それをケイトが一口サイズに切り分け、鍋へ投入。
「そこへ水を入れます。具材が浸るくらい、たっぷりと。そしてもう一度、火にくべます」
「なぁえーさん。レシピにあるコンソメってなんだ?」
「野菜を乾燥させ、微粒にしたものです。庶民の間ではあまり使われていませんが、これを入れるとお手軽に美味しくなる魔法の粉ですよ。これも入れてしまいましょう」
メイドAは小さな袋を取り出すと、さっさと鍋の中へと入れて混ぜていく。
「なんか白いのが浮いてきたよー」
「アクです。
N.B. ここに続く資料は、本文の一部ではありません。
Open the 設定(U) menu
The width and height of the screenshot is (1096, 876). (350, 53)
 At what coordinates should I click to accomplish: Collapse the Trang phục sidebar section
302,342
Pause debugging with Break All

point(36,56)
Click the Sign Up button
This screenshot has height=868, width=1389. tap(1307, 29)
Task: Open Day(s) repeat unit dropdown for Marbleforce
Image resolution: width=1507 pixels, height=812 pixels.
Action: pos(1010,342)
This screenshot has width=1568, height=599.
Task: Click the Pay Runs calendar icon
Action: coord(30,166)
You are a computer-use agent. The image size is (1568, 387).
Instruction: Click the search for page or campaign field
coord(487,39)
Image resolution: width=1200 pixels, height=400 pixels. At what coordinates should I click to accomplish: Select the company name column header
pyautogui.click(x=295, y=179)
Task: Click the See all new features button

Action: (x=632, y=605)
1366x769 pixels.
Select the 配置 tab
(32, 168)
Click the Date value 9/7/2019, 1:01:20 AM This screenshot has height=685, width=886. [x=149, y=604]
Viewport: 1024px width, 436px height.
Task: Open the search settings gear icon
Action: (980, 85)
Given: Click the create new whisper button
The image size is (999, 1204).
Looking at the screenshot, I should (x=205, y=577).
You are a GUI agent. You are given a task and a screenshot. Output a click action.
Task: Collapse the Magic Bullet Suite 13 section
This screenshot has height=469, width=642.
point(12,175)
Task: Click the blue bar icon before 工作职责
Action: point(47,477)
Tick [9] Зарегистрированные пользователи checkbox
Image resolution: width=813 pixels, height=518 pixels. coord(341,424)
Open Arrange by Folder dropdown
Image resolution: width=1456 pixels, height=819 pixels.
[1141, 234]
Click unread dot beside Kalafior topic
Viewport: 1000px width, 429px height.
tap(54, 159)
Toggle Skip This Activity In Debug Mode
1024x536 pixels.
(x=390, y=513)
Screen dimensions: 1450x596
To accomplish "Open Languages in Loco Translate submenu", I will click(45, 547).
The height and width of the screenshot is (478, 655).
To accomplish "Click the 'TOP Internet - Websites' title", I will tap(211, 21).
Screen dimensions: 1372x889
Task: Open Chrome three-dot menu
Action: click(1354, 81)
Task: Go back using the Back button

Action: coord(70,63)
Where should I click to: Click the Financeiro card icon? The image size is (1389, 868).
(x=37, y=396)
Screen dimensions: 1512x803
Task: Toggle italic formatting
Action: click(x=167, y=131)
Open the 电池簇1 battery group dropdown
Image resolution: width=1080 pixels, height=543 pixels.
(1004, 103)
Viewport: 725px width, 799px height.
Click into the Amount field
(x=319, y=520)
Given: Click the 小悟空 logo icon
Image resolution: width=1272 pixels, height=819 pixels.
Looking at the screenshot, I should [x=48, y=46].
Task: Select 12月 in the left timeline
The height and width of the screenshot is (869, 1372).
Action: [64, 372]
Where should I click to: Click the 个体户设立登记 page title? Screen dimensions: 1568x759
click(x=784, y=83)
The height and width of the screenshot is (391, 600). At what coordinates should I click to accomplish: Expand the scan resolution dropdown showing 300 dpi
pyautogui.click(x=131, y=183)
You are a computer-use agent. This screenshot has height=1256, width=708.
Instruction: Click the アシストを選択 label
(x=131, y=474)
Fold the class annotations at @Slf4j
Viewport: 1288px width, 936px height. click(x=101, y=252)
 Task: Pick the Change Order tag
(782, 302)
苦味なので掬ってください」
「ほいほい」
そうして煮込むことしばし、ふんわりといい匂いが漂い始めた。
「ふむ、こんなものでしょうか。お二人とも、味を見て頂けますか?」
メイドAがポトフを注いだ小皿を受け取ると、二人はそれを口につける。
そして揃って、
「美味しい!」
声を上げた。
「俺がよく作る芋煮より断然美味いなぁ」
「うんうん、めちゃめちゃ美味しいよー流石えーさん」
「ありがとうございます。本来はもう一手間加えているのですが、庶民の方々にも取っつきやすいよう、やや簡略化したものをレシピ化いたしました」
「そうだな。これくらいなら俺でも作れそうだ」
「私も私もー! また料理教えてよ。えーさん!」
「お安い御用でございます」
こうして作られたポトフは、丁度訓練を終えた兵たちに配られた。
大好評で、あっという間になくなったのである。
余談ではあるが、ドルトの料理と聞いて駆けつけてきたミレーナが食べたのが、最後の一杯であった。
その時のミレーナは、幸せを噛みしめるような表情であった。